Provided material:

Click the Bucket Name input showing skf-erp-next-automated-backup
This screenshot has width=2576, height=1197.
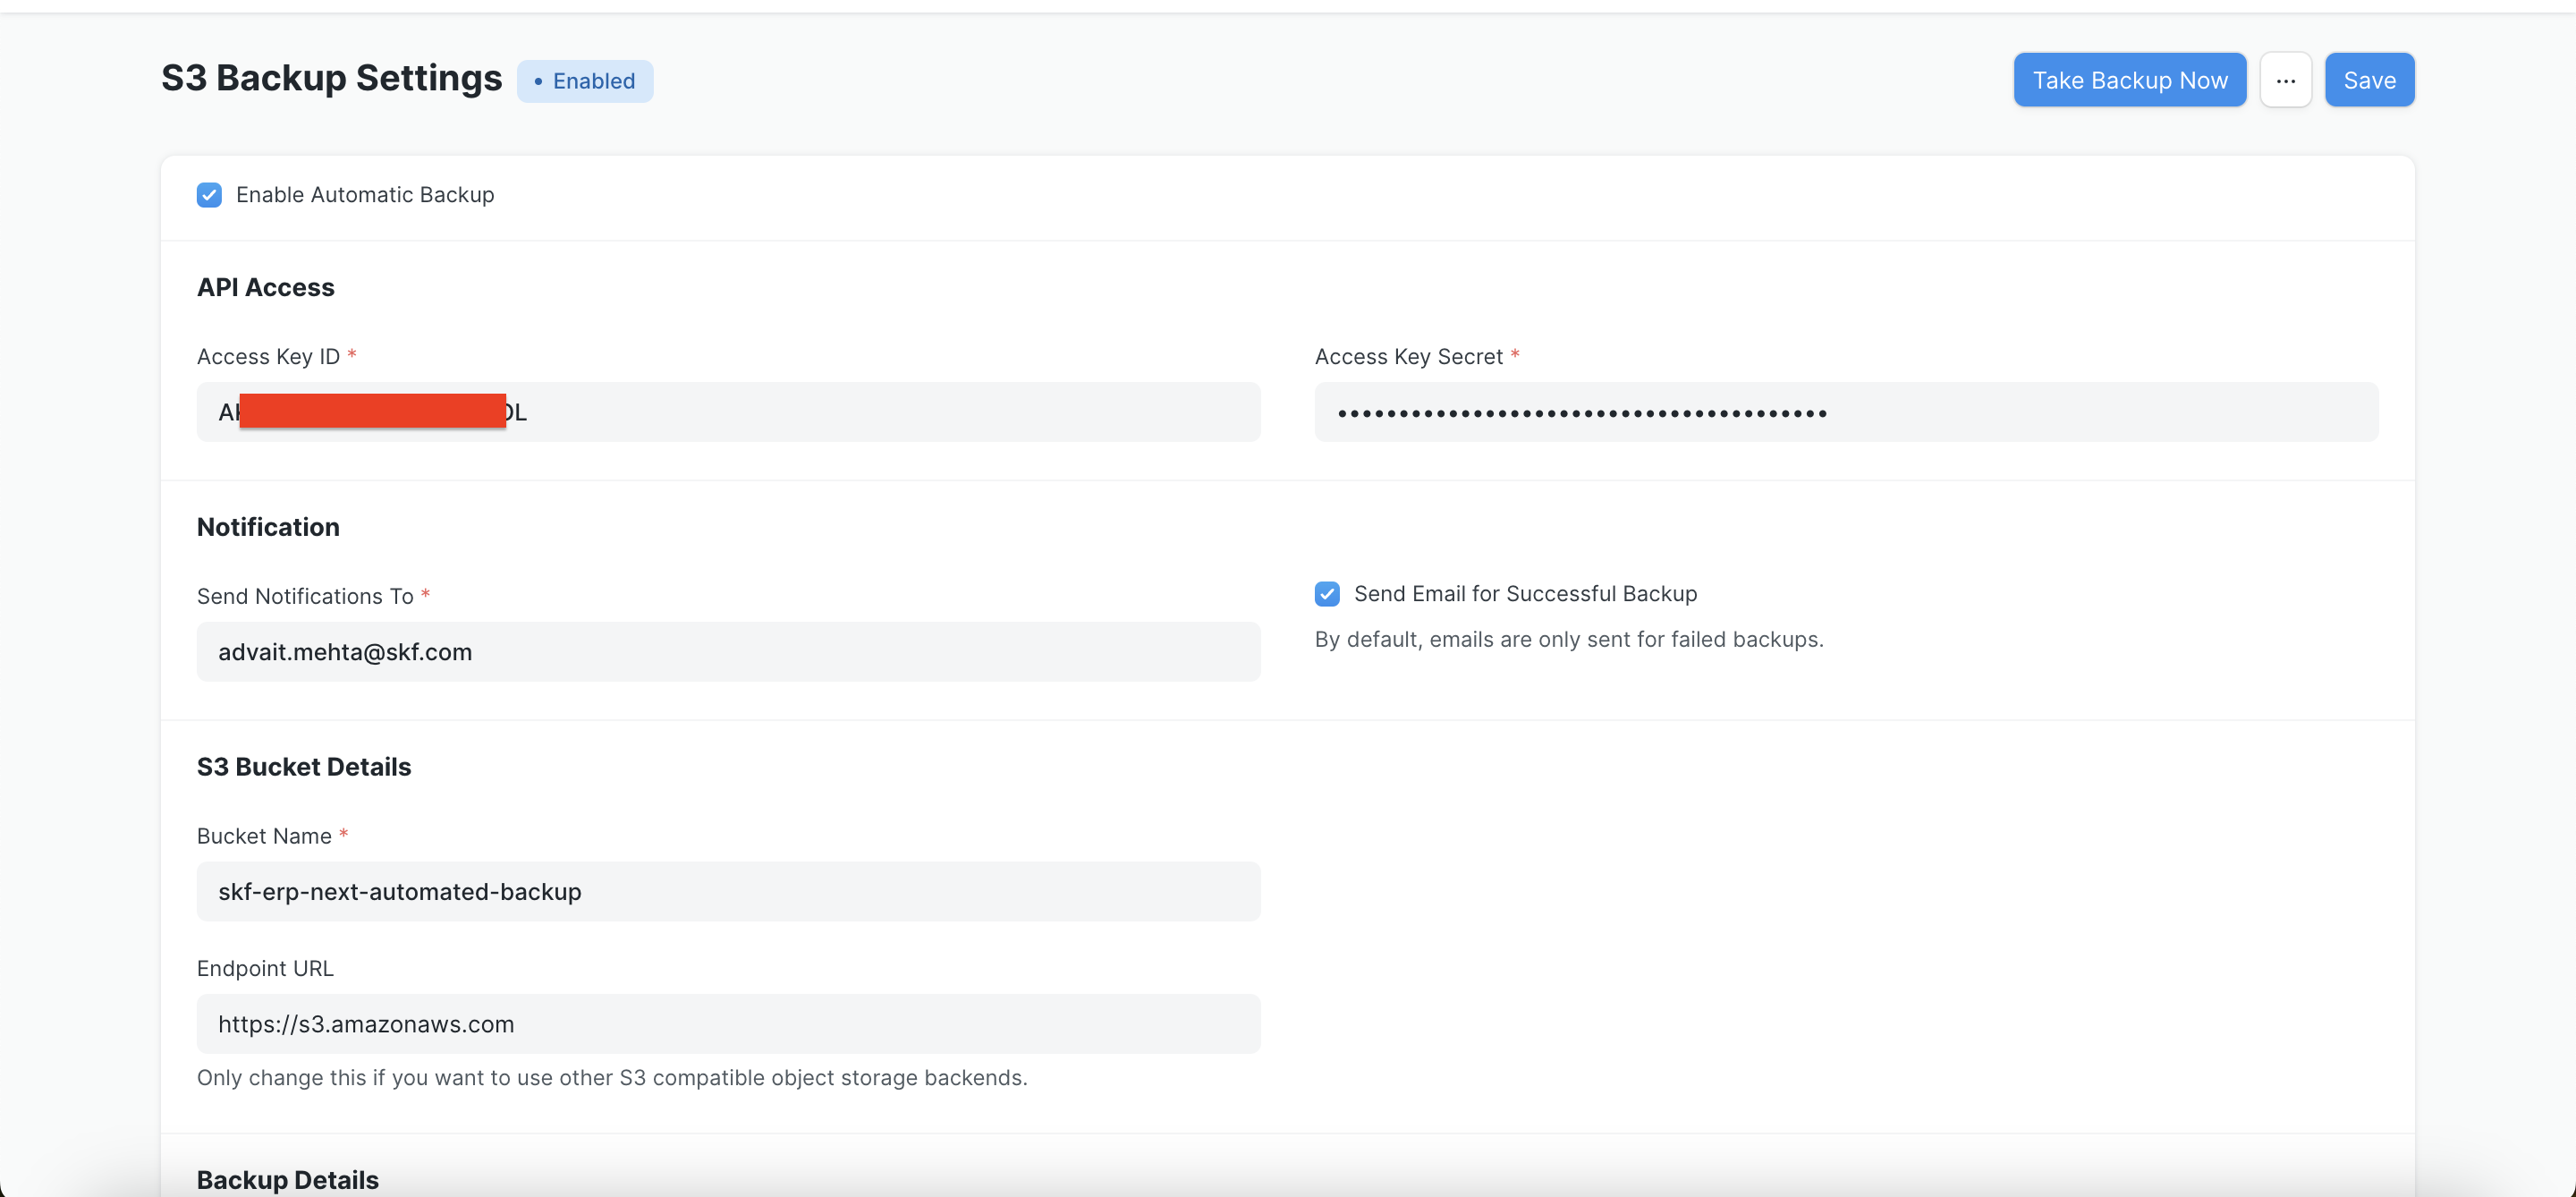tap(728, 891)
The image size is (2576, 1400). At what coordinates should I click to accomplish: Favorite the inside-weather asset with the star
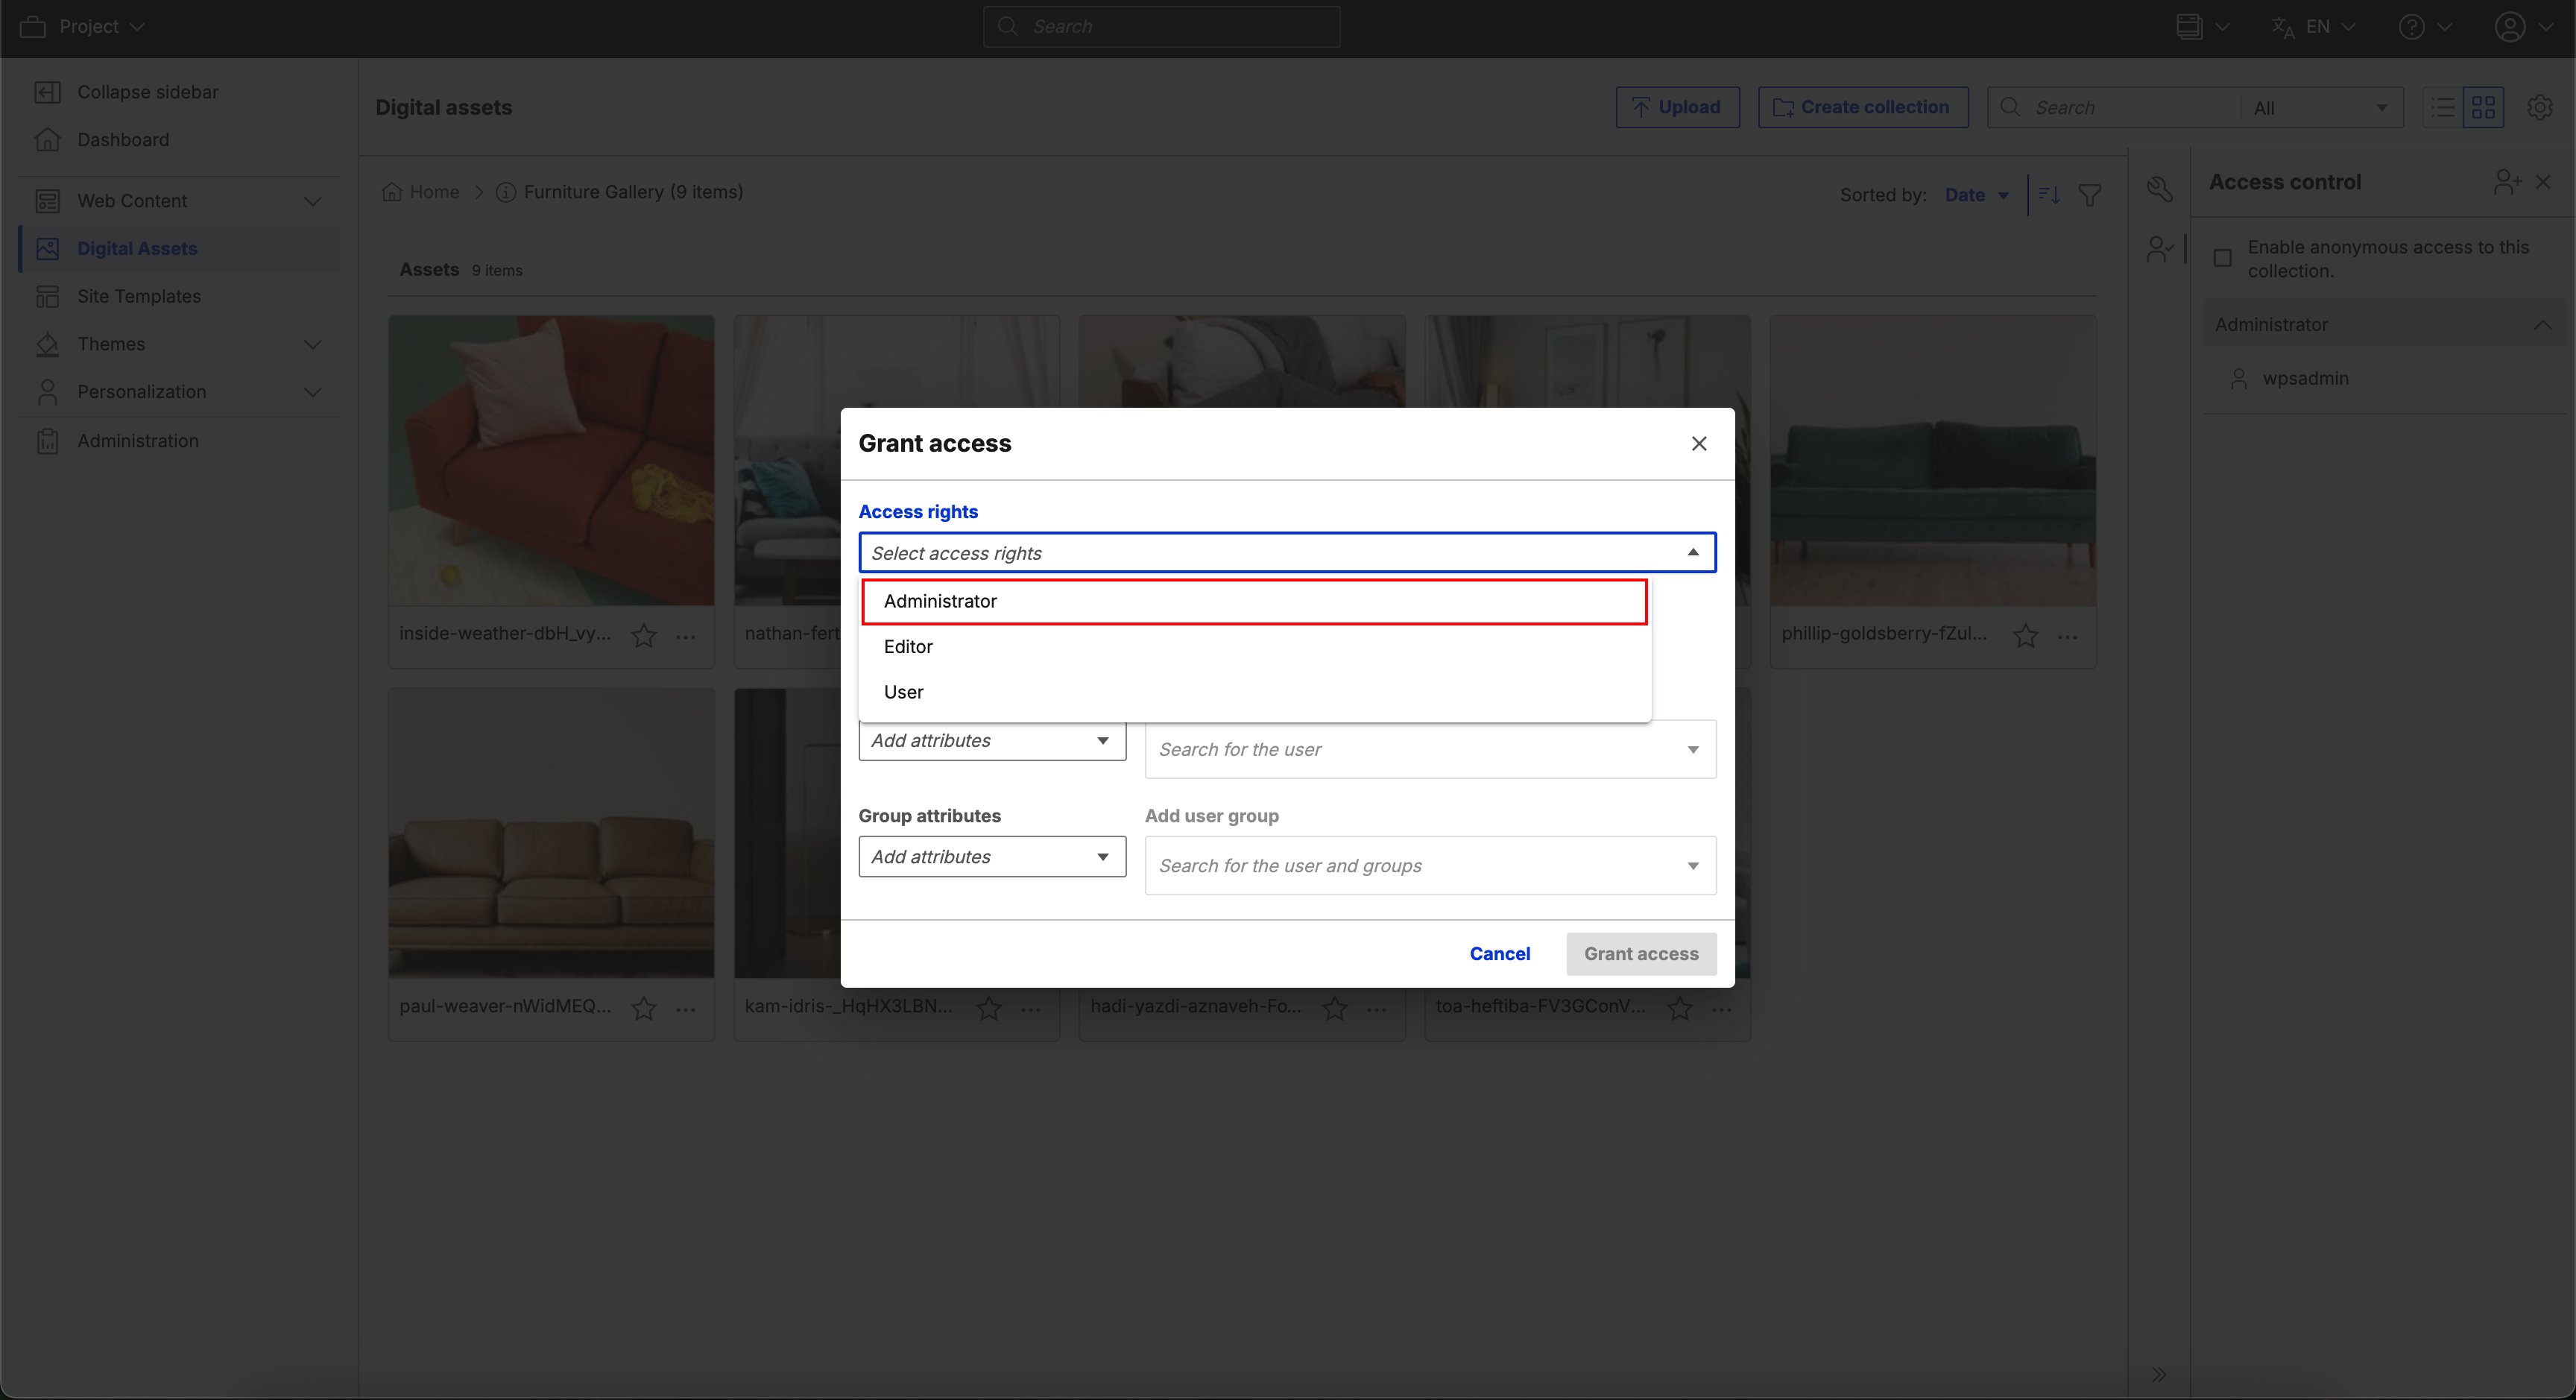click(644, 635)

Problem:
Please transcribe exactly the line containing "The image size" and every later line through the end of the records above, omitting pictures.

Finished task:
The image size is (2576, 1400). At what coordinates should I click to accomplish: Favorite the inside-weather asset with the star
click(644, 635)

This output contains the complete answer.